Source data
= = = =

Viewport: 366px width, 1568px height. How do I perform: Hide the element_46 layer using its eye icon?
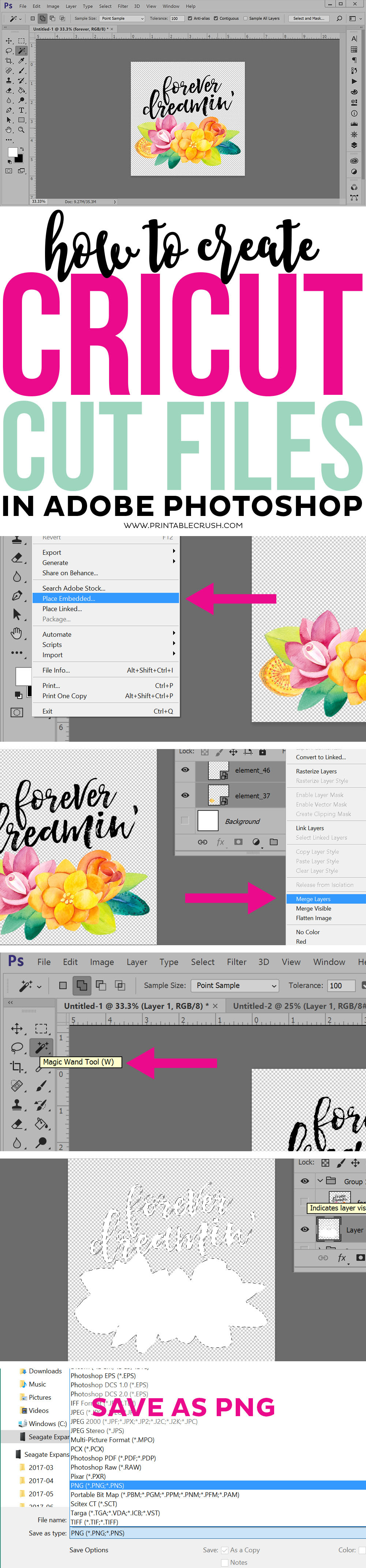pos(185,770)
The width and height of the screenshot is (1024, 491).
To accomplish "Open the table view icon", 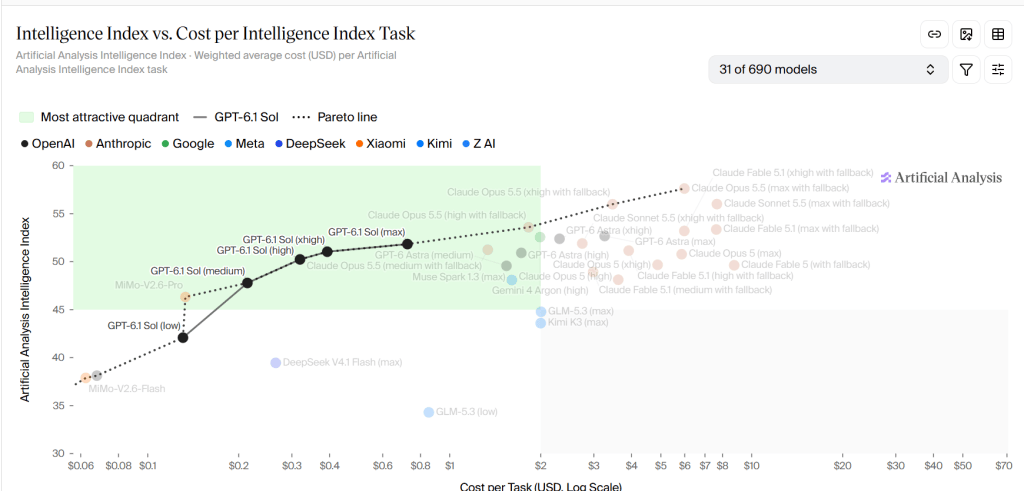I will 998,35.
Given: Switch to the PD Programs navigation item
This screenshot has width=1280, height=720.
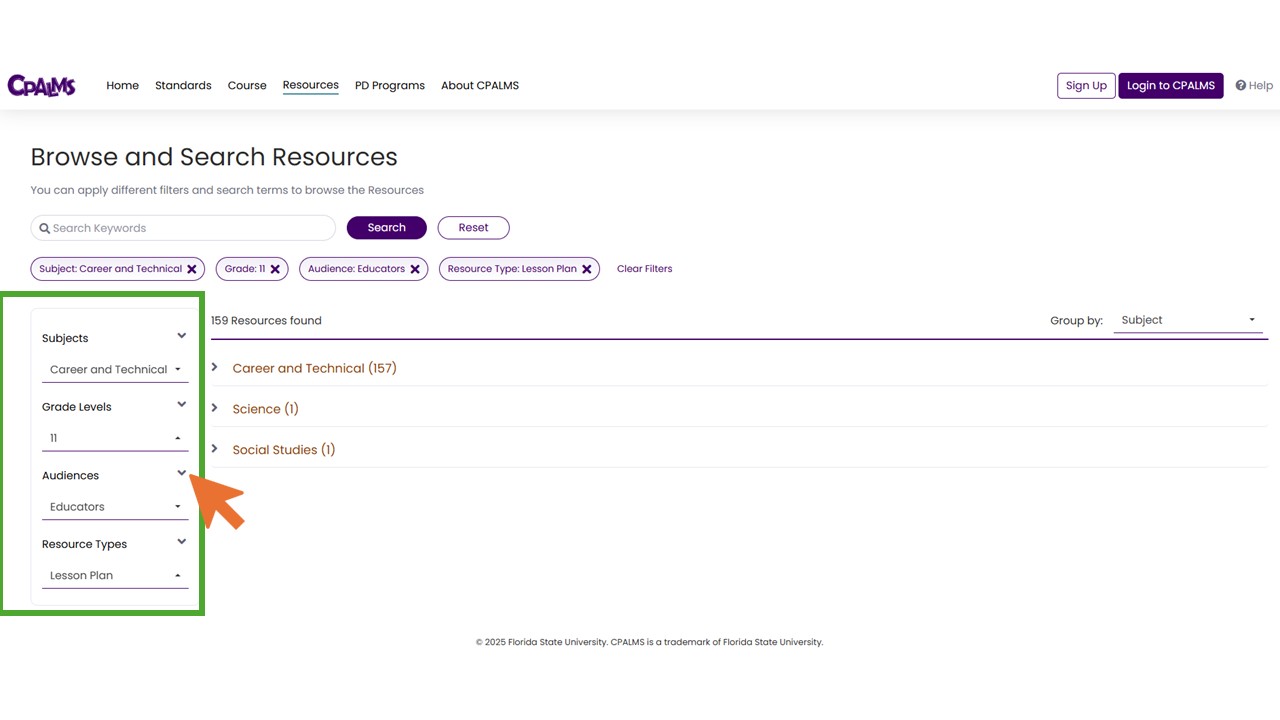Looking at the screenshot, I should (x=389, y=85).
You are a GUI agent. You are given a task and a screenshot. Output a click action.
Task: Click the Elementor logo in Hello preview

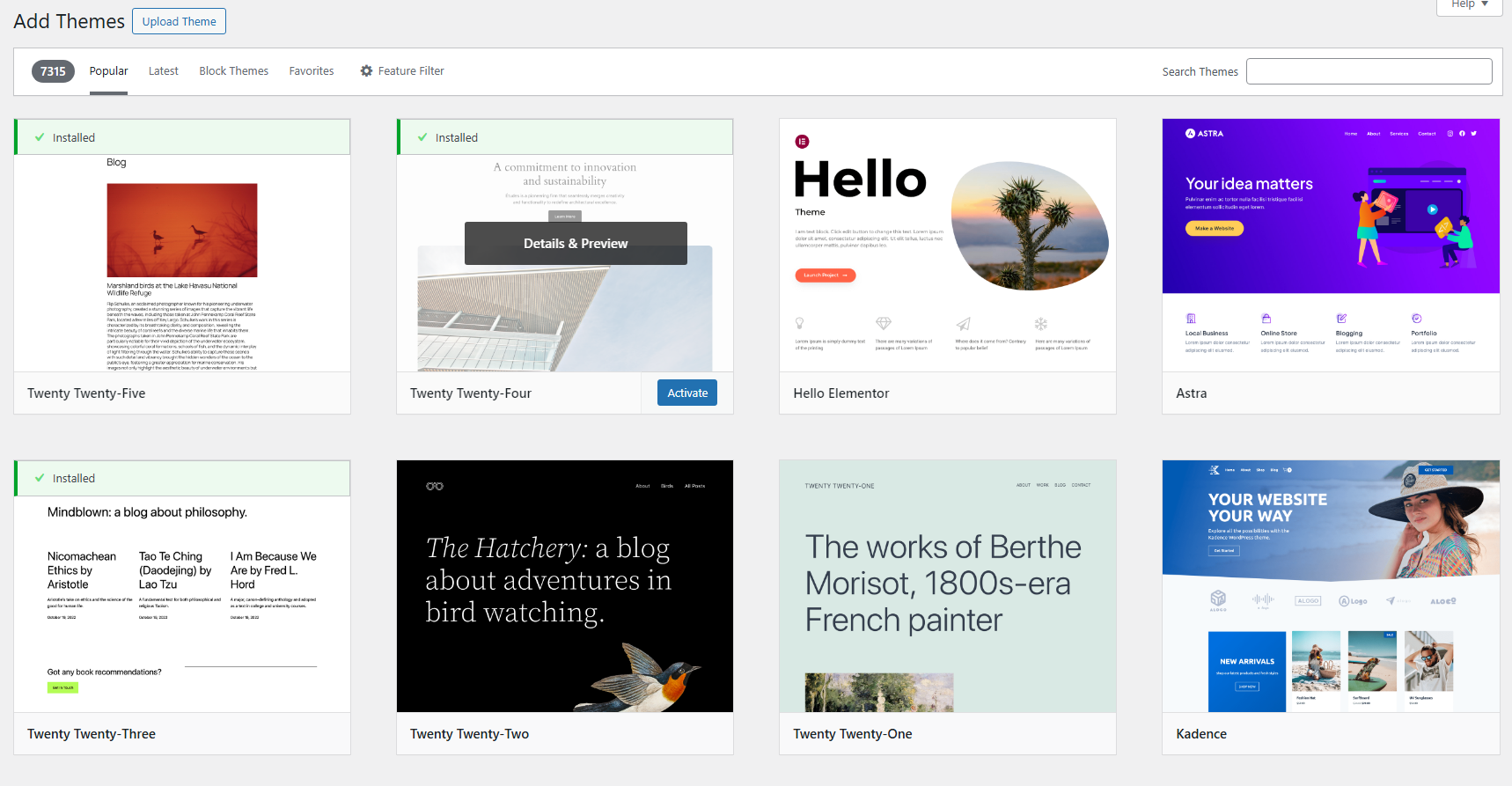coord(802,142)
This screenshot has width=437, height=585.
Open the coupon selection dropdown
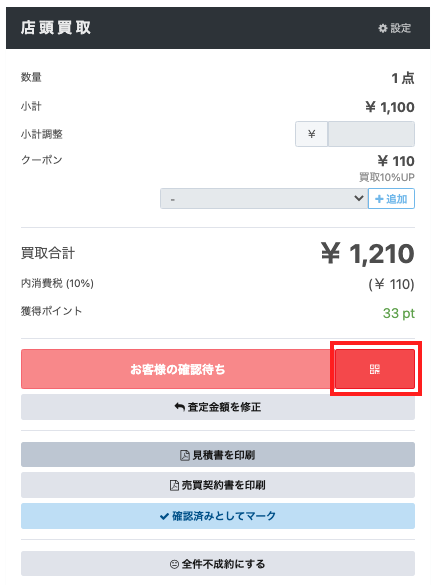264,198
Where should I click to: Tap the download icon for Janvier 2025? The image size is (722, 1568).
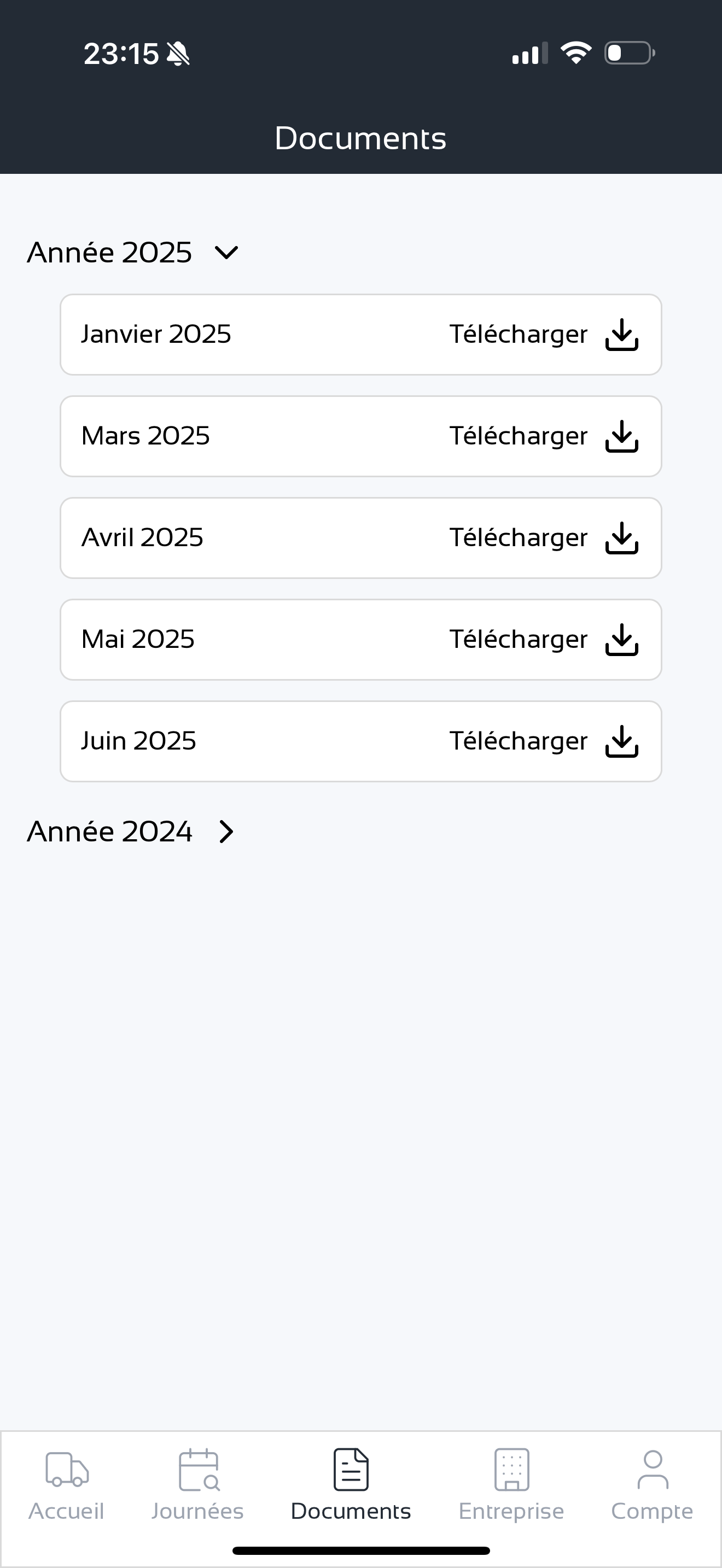(621, 335)
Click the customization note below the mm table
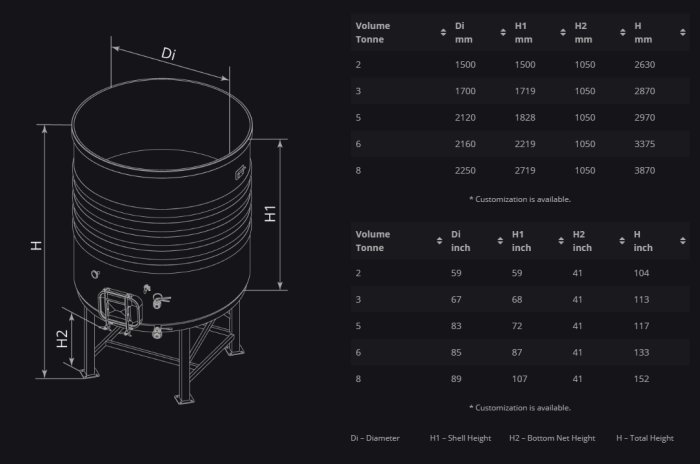This screenshot has width=700, height=464. point(519,199)
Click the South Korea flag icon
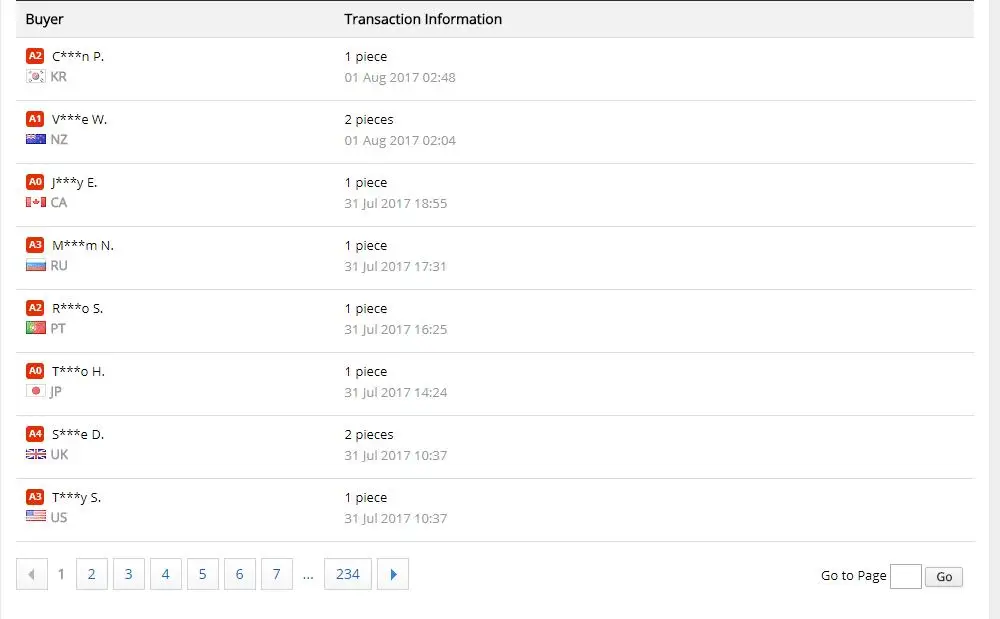The width and height of the screenshot is (1000, 619). pyautogui.click(x=36, y=77)
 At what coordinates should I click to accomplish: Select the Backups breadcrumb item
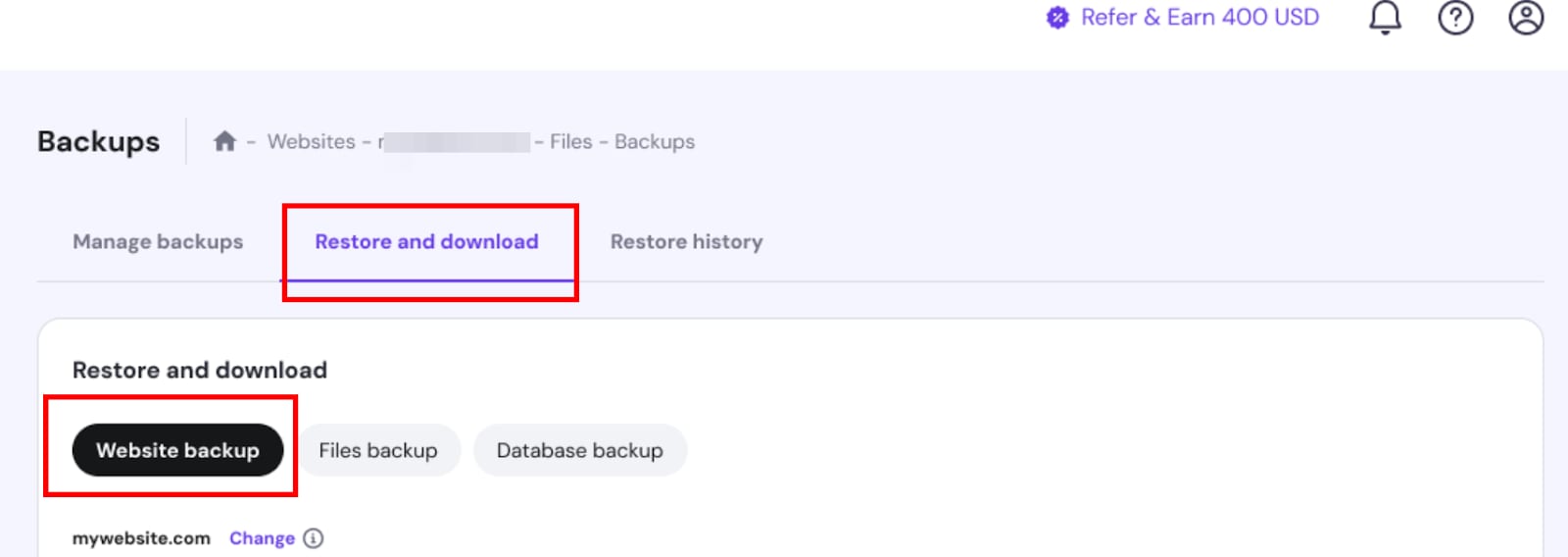(x=655, y=141)
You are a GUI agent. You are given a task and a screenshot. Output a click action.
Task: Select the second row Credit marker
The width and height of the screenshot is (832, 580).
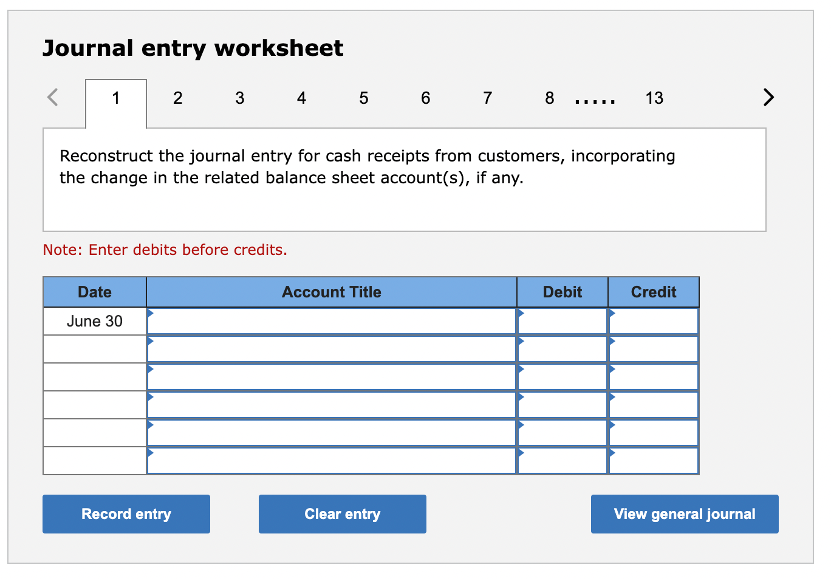pyautogui.click(x=612, y=342)
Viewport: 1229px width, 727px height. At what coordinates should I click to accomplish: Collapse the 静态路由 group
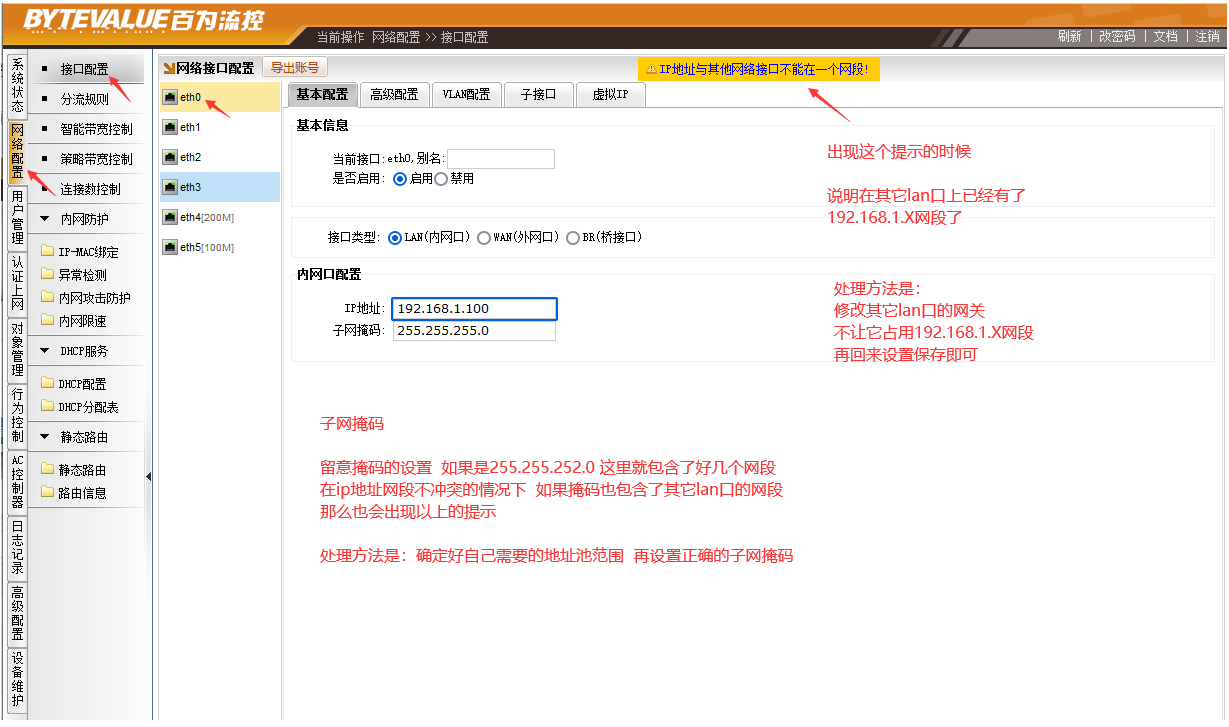point(45,437)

= = = =

| PROBLEM TO SOLVE |
Take the line that contains "This screenshot has width=437, height=585." as the first and the last line of the records as the end, and please quote those lines exactly, pictures omitted.

| THE COMPLETED TASK |
This screenshot has width=437, height=585.
Open the coupon selection dropdown
264,198
Where should I click to: Tap the download icon for Janvier 2025? The image size is (722, 1568).
(621, 335)
Click the customization note below the mm table
This screenshot has width=700, height=464. point(519,199)
Click the South Korea flag icon
The width and height of the screenshot is (1000, 619). pyautogui.click(x=36, y=77)
 At what coordinates should I click to accomplish: Select the Backups breadcrumb item
(x=655, y=141)
You are a GUI agent. You are given a task and a screenshot. Output a click action.
Task: Select the second row Credit marker
The width and height of the screenshot is (832, 580).
pyautogui.click(x=612, y=342)
Viewport: 1229px width, 727px height. At what coordinates should I click to accomplish: Collapse the 静态路由 group
point(45,437)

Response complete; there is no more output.